Hello, I have seen quite a few mentions of @foreign_key_type combined with e.g. a string primary key, but I can’t really understand its working and can’t find any docs about it?
As far as I can tell it applies wholesale to all foreign keys in the schema where the directive is defined, rather than where said schema itself is used as a foreign relation. I hope I made myself clear (see below), but if is the case, this makes no sense to me. What did I miss?
Example:
defmodule Book do
....
@primary_key {:id, :string, autogenerate: false}
@foreign_key_type :string
schema "books" do
belongs_to :author, Author # now :author_id is expected to be string?
end
end
defmodule Page do
....
schema "pages" do
belongs_to :book, Book # I would expect :book_id to be of type string now
end
end
You would also need to set the @foreign_key_type (as well as @primary_key_type) in your Page module since you are not using the default key type of :id
Thanks, but if you read you right this implies the entire database uses the same type of primary key, which is not the case for me.

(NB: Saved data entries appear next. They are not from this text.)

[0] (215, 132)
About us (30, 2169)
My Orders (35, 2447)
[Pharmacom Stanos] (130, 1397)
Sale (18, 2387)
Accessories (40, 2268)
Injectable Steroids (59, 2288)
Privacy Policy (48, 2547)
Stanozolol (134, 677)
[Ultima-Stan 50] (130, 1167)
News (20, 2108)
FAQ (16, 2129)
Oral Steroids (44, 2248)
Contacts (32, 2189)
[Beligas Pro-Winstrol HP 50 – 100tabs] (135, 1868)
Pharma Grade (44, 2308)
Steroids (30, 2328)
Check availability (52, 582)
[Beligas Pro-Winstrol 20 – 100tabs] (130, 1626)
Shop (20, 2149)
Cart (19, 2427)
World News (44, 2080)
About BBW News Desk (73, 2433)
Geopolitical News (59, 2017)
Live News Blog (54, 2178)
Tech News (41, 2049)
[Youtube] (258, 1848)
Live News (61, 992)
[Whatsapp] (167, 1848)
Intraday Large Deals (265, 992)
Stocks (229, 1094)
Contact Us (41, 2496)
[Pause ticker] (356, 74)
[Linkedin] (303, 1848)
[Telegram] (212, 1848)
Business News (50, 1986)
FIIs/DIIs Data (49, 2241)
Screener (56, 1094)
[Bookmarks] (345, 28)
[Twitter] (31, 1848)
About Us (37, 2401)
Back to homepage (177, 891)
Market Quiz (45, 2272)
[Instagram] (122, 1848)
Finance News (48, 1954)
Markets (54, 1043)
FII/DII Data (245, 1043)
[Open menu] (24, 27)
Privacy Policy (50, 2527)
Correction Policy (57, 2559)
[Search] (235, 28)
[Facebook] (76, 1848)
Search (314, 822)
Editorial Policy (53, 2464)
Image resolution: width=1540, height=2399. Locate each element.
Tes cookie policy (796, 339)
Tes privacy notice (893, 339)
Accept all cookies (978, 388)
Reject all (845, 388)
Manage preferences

The example is fictitious, but imagine the Book schema has an ISBN string as pk, while Page uses normal integers.
I must conclude the @foreign_key_type directive is only useful when the entire database uses a non-standard pk type.
Great, thanks for clearing that up. BTW, the reason I complained about the docs is when I type foreign_key in the hexdocs search box it never shows the page this directive is described on? I think it would be more useful if it were a proper full text search.